Las autoridades chinas han dispersado a cientos de personas de la oficina regional del Banco Popular de China después de una rara protesta por fraude bancario.
La protesta del domingo fue la última escalada en una disputa de meses en la que los clientes lucharon para recuperar sus depósitos de cuatro pequeños bancos en la provincia de Henan, en el centro de China, después de que los prestamistas suspendieran repentinamente los retiros de efectivo en línea en abril.
La suspensión abrupta e inexplicable de los retiros de efectivo provocó una corrida bancaria que expuso las tensiones entre los funcionarios locales y los depositantes desesperados por recuperar sus ahorros congelados y generó preocupaciones sobre la salud financiera de los prestamistas más pequeños del país.
La policía local reiteró que responsabilizó a las prácticas fraudulentas de gestión de la crisis. Pero el caso ha puesto a las autoridades financieras locales y al gobierno bajo presión, ya que aún tienen que abordar las preocupaciones de los depositantes sobre quién pagará la pérdida potencial de los prestamistas afectados por el fraude.
La saga ha llamado la atención a nivel nacional en China después de que algunos funcionarios locales cambiaran los códigos de las aplicaciones de salud personal de más de 1.000 depositantes para dar a entender que habían dado positivo por covid-19 y evitar que protestaran. La medida exacerbó los temores más amplios sobre el uso indebido de las aplicaciones obligatorias de rastreo de contactos de coronavirus para controlar al público.
Cientos de depositantes cada vez más desesperados se reunieron el domingo frente al banco central del país en Zhengzhou, la capital de Henan, ondeando pancartas y exigiendo un cronograma para los planes de recuperación, según los depositantes en el lugar.
Las fuerzas de seguridad locales superaron en número a los manifestantes y pronto intervinieron para dispersar a la multitud, dejando a algunos depositantes con huesos rotos y lesiones en los ojos después de que los enfrentamientos se tornaron violentos, según los depositantes que compartieron sus diagnósticos con el Financial Times.
“Vi a una mujer arrastrada bruscamente por los guardias de seguridad desde las escaleras”, dijo a FT un joven depositante de apellido Liu. “Solo lo miré, sintiéndome enojado y sin palabras. ¿Qué hemos hecho tan mal? ”
Los enfrentamientos en Henan subrayaron las dificultades que enfrentan las instituciones financieras de la provincia mientras Beijing busca controlar el riesgo financiero.
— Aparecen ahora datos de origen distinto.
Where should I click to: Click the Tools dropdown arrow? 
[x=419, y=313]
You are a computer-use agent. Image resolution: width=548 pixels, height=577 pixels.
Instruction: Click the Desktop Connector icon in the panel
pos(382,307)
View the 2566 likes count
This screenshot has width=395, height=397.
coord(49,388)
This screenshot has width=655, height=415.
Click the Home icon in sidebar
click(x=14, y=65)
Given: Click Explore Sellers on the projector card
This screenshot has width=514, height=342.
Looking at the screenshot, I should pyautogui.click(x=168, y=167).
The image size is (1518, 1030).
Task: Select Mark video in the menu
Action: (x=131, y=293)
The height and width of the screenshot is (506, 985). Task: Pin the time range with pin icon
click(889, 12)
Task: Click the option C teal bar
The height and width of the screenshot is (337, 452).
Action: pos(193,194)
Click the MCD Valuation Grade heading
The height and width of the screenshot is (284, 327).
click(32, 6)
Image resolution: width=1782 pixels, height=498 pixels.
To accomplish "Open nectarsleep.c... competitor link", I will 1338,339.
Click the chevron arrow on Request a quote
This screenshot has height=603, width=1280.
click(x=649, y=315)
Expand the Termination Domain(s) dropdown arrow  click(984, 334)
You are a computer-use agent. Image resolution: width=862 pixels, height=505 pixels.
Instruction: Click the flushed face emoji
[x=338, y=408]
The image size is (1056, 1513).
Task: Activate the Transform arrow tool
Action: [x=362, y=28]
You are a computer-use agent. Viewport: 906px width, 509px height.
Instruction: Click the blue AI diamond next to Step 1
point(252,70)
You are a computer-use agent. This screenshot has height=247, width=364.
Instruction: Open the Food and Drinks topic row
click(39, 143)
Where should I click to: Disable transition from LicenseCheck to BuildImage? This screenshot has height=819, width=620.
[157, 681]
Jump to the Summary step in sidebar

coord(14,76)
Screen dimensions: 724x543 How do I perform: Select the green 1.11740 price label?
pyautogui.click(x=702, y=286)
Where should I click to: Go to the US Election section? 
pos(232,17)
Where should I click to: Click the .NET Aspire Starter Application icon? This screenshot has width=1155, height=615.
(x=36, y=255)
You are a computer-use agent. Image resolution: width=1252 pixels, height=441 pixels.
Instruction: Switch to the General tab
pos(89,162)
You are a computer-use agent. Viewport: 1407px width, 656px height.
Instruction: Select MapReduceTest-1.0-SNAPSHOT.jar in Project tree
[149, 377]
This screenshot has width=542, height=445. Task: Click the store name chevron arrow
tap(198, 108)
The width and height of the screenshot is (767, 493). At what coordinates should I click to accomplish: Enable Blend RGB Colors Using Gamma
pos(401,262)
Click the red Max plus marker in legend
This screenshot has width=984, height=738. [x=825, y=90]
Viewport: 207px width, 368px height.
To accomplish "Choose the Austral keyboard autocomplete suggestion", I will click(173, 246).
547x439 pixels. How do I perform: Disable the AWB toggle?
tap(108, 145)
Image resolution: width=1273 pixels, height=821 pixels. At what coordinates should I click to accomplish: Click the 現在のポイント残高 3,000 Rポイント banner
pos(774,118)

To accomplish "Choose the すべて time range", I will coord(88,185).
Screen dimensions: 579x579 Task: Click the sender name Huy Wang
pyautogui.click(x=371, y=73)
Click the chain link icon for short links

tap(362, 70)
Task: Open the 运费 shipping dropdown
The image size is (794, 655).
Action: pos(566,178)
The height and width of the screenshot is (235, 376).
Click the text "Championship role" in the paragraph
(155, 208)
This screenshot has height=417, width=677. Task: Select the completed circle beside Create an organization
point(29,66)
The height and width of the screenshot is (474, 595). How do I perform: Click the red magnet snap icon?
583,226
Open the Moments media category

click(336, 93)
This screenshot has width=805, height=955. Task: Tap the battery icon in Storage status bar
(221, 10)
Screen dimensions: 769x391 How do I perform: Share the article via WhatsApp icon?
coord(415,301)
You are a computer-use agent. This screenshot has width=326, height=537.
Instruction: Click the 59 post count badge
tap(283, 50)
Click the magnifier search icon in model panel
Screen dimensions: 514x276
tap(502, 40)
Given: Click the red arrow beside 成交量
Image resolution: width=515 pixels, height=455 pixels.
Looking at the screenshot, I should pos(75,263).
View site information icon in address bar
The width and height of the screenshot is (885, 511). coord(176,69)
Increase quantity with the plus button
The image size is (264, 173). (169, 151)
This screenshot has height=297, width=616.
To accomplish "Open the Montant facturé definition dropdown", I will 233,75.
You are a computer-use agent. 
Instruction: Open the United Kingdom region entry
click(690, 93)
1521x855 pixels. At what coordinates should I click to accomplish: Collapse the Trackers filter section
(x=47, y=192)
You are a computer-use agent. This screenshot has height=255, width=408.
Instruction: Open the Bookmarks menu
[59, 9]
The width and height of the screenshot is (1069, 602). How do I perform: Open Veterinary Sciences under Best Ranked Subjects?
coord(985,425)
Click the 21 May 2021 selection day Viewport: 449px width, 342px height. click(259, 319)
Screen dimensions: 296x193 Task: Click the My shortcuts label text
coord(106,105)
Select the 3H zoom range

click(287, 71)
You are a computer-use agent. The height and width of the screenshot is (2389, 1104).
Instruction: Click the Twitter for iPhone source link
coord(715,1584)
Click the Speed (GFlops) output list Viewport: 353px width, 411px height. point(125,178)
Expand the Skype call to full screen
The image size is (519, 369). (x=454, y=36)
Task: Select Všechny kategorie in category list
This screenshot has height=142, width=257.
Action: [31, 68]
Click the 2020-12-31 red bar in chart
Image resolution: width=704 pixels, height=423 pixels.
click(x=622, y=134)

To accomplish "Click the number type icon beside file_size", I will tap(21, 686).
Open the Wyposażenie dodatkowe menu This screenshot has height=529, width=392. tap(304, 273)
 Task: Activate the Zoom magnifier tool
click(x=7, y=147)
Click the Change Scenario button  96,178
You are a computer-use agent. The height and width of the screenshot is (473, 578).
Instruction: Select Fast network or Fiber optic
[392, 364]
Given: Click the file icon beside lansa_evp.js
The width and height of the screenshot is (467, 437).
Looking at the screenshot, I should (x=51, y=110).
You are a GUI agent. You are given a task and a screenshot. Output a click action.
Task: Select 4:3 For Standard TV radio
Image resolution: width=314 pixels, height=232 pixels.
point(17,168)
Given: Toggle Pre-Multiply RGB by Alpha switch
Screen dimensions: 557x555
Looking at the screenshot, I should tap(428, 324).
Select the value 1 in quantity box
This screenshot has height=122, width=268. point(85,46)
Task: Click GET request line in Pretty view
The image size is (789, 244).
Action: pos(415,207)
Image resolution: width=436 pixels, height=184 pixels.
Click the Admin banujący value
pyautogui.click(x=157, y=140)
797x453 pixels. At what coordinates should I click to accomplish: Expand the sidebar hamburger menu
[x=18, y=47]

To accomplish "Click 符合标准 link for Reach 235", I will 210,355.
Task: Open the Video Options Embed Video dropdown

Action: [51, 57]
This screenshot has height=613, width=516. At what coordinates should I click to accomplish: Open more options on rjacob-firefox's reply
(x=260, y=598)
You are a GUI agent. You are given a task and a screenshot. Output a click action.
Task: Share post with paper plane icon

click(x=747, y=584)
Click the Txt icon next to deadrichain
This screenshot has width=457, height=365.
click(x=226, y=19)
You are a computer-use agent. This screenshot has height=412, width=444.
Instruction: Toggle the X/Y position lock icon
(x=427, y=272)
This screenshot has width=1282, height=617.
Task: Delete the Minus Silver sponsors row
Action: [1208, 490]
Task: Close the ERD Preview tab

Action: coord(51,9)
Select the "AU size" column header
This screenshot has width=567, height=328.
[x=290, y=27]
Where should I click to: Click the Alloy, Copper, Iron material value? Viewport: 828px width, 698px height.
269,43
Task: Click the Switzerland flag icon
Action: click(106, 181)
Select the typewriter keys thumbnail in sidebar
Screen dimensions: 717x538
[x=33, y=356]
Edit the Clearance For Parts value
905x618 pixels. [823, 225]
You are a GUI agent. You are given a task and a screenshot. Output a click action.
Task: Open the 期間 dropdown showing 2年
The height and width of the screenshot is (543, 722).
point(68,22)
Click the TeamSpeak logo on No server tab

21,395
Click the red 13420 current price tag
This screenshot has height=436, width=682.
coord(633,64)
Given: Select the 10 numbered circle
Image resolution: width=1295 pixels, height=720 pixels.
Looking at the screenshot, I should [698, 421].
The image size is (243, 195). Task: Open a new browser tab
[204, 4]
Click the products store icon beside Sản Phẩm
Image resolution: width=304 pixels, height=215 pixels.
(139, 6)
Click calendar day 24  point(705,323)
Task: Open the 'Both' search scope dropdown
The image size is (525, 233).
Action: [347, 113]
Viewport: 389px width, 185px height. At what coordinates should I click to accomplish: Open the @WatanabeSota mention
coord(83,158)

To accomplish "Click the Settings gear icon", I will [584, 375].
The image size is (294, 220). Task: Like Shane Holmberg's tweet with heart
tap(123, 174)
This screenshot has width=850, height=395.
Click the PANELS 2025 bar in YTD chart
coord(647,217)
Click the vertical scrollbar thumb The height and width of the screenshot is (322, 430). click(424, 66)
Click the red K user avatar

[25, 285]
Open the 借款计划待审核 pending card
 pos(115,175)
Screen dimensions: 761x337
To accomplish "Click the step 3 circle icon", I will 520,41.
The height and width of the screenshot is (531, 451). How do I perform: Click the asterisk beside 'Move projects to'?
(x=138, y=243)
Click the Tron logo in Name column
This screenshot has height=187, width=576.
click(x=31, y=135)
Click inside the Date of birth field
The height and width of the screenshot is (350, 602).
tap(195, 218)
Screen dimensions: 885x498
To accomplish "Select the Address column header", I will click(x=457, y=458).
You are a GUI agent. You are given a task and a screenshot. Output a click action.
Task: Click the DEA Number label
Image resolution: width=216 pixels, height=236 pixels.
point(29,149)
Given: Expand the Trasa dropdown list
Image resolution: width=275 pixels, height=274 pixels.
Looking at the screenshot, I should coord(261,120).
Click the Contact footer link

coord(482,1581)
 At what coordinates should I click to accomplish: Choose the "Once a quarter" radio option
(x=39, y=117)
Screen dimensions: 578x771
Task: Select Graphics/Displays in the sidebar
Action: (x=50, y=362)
El flujo de efectivo en muchos bancos locales ha estado bajo presión en los últimos años debido a la represión de los desarrolladores altamente apalancados.
“El gobierno central debe preocuparse más ahora por el problema del sector inmobiliario que se extiende a los bancos regionales”, dijo un administrador de fondos de cobertura con sede en Hong Kong que comercia con deuda de desarrolladores. “Los bancos regionales tienen mucha más exposición a la propiedad de lo que les gustaría admitir”.
A última hora del domingo, el organismo de control bancario y de seguros de Henan publicó un breve aviso en su sitio web en el que prometía publicar un plan para resolver el problema pronto y acelerar la verificación de los fondos de los clientes en los cuatro bancos.
La policía local acusó a una banda criminal liderada por un empresario llamado Lu Yi de falsificar préstamos y transferir fondos bancarios ilegalmente en un caso que supuestamente involucra a cientos de miles de depositantes y casi 40.000 millones de yuanes (6.000 millones de dólares) de sus ahorros.
La policía detuvo a un grupo de sospechosos y confiscó algunos fondos, dijeron, sin dar más detalles.
En una señal de la creciente inquietud de Beijing por la interrupción pública, se envió a Liu Rong, un exsupervisor bancario, para que se hiciera cargo de todo el trabajo de regulación financiera en Henan.